Amr Magdi, the Egypt researcher at Human Rights Watch, called Abdel-Razak’s arrest a “full-fledged attack” against “not only the EIPR but the human rights community in Egypt.” Amnesty’s Hussein Baoumi said the targeting of EIPR was a “test” for President-elect Joe Biden, who has promised to “revitalize” America’s “national commitment to advancing human rights and democracy around the world,” Frederick Deknatel writes for World Politics Review, adding that observers expect a focus on realigning U.S. priorities in the Middle East.
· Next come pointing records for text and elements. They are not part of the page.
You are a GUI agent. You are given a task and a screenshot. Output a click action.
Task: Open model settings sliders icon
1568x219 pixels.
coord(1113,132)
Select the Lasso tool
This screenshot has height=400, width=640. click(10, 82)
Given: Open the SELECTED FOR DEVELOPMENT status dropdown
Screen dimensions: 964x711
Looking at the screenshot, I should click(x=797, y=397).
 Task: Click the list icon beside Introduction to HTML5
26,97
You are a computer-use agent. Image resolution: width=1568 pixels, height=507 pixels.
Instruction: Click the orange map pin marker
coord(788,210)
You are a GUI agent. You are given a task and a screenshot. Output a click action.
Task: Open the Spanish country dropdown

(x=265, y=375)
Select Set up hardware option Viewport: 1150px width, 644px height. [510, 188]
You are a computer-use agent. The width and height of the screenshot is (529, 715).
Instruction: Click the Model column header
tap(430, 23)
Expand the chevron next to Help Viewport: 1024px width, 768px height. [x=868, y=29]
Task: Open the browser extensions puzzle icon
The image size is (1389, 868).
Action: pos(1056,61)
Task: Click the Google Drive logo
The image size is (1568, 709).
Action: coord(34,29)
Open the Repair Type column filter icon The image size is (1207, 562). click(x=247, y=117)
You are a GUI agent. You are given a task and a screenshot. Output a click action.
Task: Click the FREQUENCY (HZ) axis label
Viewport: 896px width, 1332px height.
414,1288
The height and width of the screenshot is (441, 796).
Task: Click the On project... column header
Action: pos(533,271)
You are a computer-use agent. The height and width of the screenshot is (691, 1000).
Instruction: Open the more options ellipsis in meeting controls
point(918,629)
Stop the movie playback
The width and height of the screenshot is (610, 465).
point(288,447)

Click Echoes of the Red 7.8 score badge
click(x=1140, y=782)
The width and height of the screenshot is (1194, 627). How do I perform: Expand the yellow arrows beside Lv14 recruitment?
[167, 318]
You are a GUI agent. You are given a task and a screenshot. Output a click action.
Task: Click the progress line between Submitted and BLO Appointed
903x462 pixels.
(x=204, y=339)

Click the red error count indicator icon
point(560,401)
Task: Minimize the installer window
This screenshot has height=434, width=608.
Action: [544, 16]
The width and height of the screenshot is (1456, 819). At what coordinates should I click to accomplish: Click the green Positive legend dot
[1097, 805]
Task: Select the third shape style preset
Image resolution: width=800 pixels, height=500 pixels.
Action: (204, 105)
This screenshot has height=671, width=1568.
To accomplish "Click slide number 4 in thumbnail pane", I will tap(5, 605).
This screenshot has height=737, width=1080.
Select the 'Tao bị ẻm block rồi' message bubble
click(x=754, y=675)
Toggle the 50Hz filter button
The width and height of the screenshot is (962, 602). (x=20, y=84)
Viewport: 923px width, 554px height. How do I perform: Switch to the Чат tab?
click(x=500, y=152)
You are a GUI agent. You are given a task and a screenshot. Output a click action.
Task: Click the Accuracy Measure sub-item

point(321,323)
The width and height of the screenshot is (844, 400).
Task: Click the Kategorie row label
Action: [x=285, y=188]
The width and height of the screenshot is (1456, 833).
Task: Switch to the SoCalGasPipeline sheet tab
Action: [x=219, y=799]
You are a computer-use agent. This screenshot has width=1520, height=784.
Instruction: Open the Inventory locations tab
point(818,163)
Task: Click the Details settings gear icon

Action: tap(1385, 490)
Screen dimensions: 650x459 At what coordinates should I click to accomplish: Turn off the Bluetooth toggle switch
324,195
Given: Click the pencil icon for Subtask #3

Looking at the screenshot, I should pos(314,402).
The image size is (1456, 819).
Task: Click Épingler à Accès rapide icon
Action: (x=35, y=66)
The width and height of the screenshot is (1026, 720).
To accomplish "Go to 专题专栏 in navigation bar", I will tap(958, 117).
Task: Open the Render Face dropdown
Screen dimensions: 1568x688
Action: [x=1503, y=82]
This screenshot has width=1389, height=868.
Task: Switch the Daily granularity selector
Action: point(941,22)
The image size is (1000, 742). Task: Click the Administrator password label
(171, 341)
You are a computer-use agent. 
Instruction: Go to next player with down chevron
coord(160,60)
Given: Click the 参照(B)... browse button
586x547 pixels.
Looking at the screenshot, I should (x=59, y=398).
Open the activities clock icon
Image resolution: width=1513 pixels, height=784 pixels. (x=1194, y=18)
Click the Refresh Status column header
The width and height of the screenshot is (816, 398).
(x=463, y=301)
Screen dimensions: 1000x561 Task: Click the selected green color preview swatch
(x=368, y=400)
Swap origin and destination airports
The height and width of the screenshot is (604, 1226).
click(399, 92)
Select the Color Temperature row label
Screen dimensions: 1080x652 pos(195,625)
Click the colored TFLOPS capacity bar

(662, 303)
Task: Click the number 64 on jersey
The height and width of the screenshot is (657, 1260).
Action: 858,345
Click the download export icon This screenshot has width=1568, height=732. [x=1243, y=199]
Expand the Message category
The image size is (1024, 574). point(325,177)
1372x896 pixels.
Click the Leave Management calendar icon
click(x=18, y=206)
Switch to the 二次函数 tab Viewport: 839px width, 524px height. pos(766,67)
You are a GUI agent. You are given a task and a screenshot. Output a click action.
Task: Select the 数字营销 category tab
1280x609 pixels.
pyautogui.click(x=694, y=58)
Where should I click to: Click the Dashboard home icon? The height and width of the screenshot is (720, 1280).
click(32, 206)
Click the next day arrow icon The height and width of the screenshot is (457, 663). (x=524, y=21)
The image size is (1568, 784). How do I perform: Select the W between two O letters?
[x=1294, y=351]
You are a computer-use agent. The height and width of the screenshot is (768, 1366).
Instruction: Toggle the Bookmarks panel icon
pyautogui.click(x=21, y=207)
The targeting of the EIPR this week underscored the extent to which the government of President Abdel Fatah al-Sissi is willing to go to silence its critics. The arrests, though, left observers wondering about the government’s motivations, The Washington Post reports:
“It’s difficult to understand the logic or direction of events. First the Sissi government releases five relatives of an Egyptian American activist they had been holding for months as well as several hundred other prisoners, and then they go after one of the most prominent human rights organizations in the country,” said Michele Dunne, director of the Middle East Program at the Carnegie Endowment for International Peace.
Credit: POMED
“Perhaps Sissi wanted to quash any hope for better conditions on the part of Egyptian civil society, and perhaps he wanted to send a signal to the incoming Biden administration that pressure on human rights issues would meet with stiff resistance,” added Dunne, a board member of the National Endowment for Democracy (NED). RTWT
The Egyptian regime has perfected hiding behind the issues of fighting terrorism and illegal immigration through a foreign and economic policy that implicates its allies, Bilal adds:
In his latest and sharp analysis for the Carnegie Endowment for International Peace, Maged Mandour describes how (1) an unprecedented explosion of foreign loans, short-term bonds, (2) massive arm deals with western and European powers that made the country one of the top arms importers in the world, and (3) implicating big investments from these countries in ‘direct investments’, especially in Egypt’s oil and gas sectors, embody this strategy.
“Even though the regime markets itself internationally as a bulwark against terrorism and illegal migration flows,” Mandour notes, this strategy also “guarantees that any emerging demands for democratization would clash with international interests, essentially ensuring the survival of the regime far longer than it would have without such lavish support.”